[Stored entries]
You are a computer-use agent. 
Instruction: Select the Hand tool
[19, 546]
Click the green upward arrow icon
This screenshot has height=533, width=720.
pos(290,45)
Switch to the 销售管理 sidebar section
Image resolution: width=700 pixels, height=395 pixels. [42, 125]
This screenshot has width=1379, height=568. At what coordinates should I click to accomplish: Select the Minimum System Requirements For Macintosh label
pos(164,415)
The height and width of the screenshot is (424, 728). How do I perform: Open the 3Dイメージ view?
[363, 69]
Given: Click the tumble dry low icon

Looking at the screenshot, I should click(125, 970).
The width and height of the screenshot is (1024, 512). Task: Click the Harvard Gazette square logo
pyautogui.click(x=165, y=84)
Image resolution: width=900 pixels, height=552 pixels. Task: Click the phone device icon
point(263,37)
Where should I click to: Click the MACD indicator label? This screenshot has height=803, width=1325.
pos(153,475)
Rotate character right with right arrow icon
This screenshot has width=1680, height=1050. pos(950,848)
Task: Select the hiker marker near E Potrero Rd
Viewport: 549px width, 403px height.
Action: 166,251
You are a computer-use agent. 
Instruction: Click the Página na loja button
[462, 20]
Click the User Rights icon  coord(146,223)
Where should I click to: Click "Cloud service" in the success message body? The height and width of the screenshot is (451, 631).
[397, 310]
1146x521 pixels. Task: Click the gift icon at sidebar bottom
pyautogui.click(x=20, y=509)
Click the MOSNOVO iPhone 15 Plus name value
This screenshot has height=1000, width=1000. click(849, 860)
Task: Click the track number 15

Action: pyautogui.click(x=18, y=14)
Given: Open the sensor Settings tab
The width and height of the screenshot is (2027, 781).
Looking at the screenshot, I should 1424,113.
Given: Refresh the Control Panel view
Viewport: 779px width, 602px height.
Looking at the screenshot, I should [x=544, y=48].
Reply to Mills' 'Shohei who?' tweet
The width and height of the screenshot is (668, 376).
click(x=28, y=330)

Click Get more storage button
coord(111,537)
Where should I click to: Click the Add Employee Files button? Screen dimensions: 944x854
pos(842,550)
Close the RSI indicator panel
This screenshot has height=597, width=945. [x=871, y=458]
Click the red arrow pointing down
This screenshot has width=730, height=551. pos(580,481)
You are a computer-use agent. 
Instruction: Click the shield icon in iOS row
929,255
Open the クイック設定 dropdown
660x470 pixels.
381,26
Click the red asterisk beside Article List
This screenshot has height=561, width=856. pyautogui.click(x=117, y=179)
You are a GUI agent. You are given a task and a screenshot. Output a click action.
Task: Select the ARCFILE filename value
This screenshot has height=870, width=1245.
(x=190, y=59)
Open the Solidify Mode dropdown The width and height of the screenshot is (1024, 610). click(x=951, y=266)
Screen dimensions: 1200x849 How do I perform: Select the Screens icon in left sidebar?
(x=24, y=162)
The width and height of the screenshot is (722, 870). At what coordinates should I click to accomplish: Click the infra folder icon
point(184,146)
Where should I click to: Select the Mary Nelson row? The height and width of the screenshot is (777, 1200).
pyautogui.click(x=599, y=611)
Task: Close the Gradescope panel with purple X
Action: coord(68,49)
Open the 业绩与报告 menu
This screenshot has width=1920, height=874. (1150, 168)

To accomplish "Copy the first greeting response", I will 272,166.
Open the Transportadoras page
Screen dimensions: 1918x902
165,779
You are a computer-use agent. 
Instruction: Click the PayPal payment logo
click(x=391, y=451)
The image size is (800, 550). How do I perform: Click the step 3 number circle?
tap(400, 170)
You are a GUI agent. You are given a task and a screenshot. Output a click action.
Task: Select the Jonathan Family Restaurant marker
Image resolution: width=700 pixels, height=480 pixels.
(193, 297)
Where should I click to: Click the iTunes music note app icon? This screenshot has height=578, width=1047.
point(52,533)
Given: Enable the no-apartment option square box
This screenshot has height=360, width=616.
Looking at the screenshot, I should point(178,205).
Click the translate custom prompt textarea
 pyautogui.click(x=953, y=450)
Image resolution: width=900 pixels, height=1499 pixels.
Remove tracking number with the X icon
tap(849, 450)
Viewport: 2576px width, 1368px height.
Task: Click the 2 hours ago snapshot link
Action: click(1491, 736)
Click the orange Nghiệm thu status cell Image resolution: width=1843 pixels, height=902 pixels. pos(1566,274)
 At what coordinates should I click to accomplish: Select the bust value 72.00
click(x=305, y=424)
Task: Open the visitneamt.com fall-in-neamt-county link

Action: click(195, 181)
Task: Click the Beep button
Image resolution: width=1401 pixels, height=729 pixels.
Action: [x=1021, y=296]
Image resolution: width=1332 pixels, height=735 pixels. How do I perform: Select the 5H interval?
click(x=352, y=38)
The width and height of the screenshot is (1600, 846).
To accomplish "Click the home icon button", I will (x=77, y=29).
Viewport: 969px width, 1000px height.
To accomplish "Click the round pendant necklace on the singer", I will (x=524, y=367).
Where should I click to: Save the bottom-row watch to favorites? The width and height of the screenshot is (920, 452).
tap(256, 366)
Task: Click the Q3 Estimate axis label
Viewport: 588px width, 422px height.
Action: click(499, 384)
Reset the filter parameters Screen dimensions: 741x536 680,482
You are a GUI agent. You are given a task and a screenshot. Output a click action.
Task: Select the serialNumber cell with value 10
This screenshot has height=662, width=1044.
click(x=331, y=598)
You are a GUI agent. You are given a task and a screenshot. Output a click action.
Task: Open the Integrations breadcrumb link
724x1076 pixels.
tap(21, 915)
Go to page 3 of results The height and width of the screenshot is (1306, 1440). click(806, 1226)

• [Exercise details]
Output all entries again exactly; no line may be altered.

• [Exercise answer]
You are a computer-use agent. 
Instruction: Select the Hand tool
[19, 546]
Click the green upward arrow icon
This screenshot has height=533, width=720.
pos(290,45)
Switch to the 销售管理 sidebar section
Image resolution: width=700 pixels, height=395 pixels. [42, 125]
This screenshot has width=1379, height=568. At what coordinates should I click to accomplish: Select the Minimum System Requirements For Macintosh label
pos(164,415)
The height and width of the screenshot is (424, 728). How do I perform: Open the 3Dイメージ view?
[363, 69]
Given: Click the tumble dry low icon

Looking at the screenshot, I should click(125, 970).
The width and height of the screenshot is (1024, 512). Task: Click the Harvard Gazette square logo
pyautogui.click(x=165, y=84)
Image resolution: width=900 pixels, height=552 pixels. Task: Click the phone device icon
point(263,37)
Where should I click to: Click the MACD indicator label? This screenshot has height=803, width=1325.
pos(153,475)
Rotate character right with right arrow icon
This screenshot has width=1680, height=1050. pos(950,848)
Task: Select the hiker marker near E Potrero Rd
Viewport: 549px width, 403px height.
Action: 166,251
You are a computer-use agent. 
Instruction: Click the Página na loja button
[462, 20]
Click the User Rights icon  coord(146,223)
Where should I click to: Click "Cloud service" in the success message body? The height and width of the screenshot is (451, 631).
[397, 310]
1146x521 pixels. Task: Click the gift icon at sidebar bottom
pyautogui.click(x=20, y=509)
Click the MOSNOVO iPhone 15 Plus name value
This screenshot has height=1000, width=1000. click(849, 860)
Task: Click the track number 15

Action: pyautogui.click(x=18, y=14)
Given: Open the sensor Settings tab
The width and height of the screenshot is (2027, 781).
Looking at the screenshot, I should 1424,113.
Given: Refresh the Control Panel view
Viewport: 779px width, 602px height.
Looking at the screenshot, I should [x=544, y=48].
Reply to Mills' 'Shohei who?' tweet
The width and height of the screenshot is (668, 376).
click(x=28, y=330)

Click Get more storage button
coord(111,537)
Where should I click to: Click the Add Employee Files button? Screen dimensions: 944x854
pos(842,550)
Close the RSI indicator panel
This screenshot has height=597, width=945. [x=871, y=458]
Click the red arrow pointing down
This screenshot has width=730, height=551. pos(580,481)
You are a computer-use agent. 
Instruction: Click the shield icon in iOS row
929,255
Open the クイック設定 dropdown
660x470 pixels.
381,26
Click the red asterisk beside Article List
This screenshot has height=561, width=856. pyautogui.click(x=117, y=179)
You are a GUI agent. You are given a task and a screenshot. Output a click action.
Task: Select the ARCFILE filename value
This screenshot has height=870, width=1245.
(x=190, y=59)
Open the Solidify Mode dropdown The width and height of the screenshot is (1024, 610). click(x=951, y=266)
Screen dimensions: 1200x849 How do I perform: Select the Screens icon in left sidebar?
(x=24, y=162)
The width and height of the screenshot is (722, 870). At what coordinates should I click to accomplish: Click the infra folder icon
point(184,146)
Where should I click to: Select the Mary Nelson row? The height and width of the screenshot is (777, 1200).
pyautogui.click(x=599, y=611)
Task: Close the Gradescope panel with purple X
Action: coord(68,49)
Open the 业绩与报告 menu
This screenshot has width=1920, height=874. (1150, 168)

To accomplish "Copy the first greeting response", I will 272,166.
Open the Transportadoras page
Screen dimensions: 1918x902
165,779
You are a computer-use agent. 
Instruction: Click the PayPal payment logo
click(x=391, y=451)
The image size is (800, 550). How do I perform: Click the step 3 number circle?
tap(400, 170)
You are a GUI agent. You are given a task and a screenshot. Output a click action.
Task: Select the Jonathan Family Restaurant marker
Image resolution: width=700 pixels, height=480 pixels.
(193, 297)
Where should I click to: Click the iTunes music note app icon? This screenshot has height=578, width=1047.
point(52,533)
Given: Enable the no-apartment option square box
This screenshot has height=360, width=616.
Looking at the screenshot, I should point(178,205).
Click the translate custom prompt textarea
 pyautogui.click(x=953, y=450)
Image resolution: width=900 pixels, height=1499 pixels.
Remove tracking number with the X icon
tap(849, 450)
Viewport: 2576px width, 1368px height.
Task: Click the 2 hours ago snapshot link
Action: click(1491, 736)
Click the orange Nghiệm thu status cell Image resolution: width=1843 pixels, height=902 pixels. pos(1566,274)
 At what coordinates should I click to accomplish: Select the bust value 72.00
click(x=305, y=424)
Task: Open the visitneamt.com fall-in-neamt-county link

Action: click(195, 181)
Task: Click the Beep button
Image resolution: width=1401 pixels, height=729 pixels.
Action: [x=1021, y=296]
Image resolution: width=1332 pixels, height=735 pixels. How do I perform: Select the 5H interval?
click(x=352, y=38)
The width and height of the screenshot is (1600, 846).
To accomplish "Click the home icon button", I will (x=77, y=29).
Viewport: 969px width, 1000px height.
To accomplish "Click the round pendant necklace on the singer", I will (x=524, y=367).
Where should I click to: Save the bottom-row watch to favorites? The width and height of the screenshot is (920, 452).
tap(256, 366)
Task: Click the Q3 Estimate axis label
Viewport: 588px width, 422px height.
Action: click(499, 384)
Reset the filter parameters Screen dimensions: 741x536 680,482
You are a GUI agent. You are given a task and a screenshot. Output a click action.
Task: Select the serialNumber cell with value 10
This screenshot has height=662, width=1044.
click(x=331, y=598)
You are a GUI agent. You are given a task and a screenshot. Output a click action.
Task: Open the Integrations breadcrumb link
724x1076 pixels.
tap(21, 915)
Go to page 3 of results The height and width of the screenshot is (1306, 1440). click(806, 1226)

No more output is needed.